▸ Material for this exercise:
*** Begin section ***
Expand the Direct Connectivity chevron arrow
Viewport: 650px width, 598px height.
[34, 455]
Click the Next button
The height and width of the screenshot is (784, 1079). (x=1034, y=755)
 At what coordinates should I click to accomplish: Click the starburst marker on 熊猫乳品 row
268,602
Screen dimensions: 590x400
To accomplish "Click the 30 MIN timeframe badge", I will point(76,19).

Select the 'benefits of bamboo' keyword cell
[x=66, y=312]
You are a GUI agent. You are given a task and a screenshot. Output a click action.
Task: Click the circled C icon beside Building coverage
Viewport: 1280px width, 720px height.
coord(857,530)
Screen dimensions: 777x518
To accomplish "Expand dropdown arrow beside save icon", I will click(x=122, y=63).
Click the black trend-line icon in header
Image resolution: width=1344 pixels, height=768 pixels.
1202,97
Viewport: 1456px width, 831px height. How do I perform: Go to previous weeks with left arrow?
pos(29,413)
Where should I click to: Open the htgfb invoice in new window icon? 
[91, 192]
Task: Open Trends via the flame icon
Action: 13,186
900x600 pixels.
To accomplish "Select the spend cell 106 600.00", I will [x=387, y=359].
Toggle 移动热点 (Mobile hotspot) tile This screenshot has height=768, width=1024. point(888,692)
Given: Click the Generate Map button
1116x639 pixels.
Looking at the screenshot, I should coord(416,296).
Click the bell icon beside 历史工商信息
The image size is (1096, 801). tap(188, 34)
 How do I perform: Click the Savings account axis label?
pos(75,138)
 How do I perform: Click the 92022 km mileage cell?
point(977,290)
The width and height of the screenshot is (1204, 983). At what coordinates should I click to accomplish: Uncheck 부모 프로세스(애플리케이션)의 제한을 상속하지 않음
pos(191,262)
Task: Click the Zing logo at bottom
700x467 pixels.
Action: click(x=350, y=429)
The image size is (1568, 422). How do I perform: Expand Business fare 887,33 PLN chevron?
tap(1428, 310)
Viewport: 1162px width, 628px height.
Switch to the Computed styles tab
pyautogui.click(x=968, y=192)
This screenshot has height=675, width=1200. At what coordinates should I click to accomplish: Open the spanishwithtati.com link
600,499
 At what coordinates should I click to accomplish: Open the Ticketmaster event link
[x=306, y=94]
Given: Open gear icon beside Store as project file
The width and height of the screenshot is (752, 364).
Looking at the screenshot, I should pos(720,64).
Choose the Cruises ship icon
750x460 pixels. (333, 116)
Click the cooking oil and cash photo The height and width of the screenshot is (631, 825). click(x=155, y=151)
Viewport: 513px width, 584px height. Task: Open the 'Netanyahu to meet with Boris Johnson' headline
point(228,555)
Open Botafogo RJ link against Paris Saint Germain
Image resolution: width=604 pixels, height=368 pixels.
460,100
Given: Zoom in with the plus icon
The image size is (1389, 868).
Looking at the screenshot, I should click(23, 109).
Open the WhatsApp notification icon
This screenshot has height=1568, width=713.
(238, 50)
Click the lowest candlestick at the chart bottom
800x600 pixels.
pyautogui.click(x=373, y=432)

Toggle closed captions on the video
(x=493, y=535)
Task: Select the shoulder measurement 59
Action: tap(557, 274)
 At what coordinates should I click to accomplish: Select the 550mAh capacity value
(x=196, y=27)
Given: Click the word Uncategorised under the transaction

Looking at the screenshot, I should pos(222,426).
*** End section ***
▸ Your goal:
Please state how many lines of the material contain the word "dimensions", giving the number alone.

▸ Answer to this problem:
2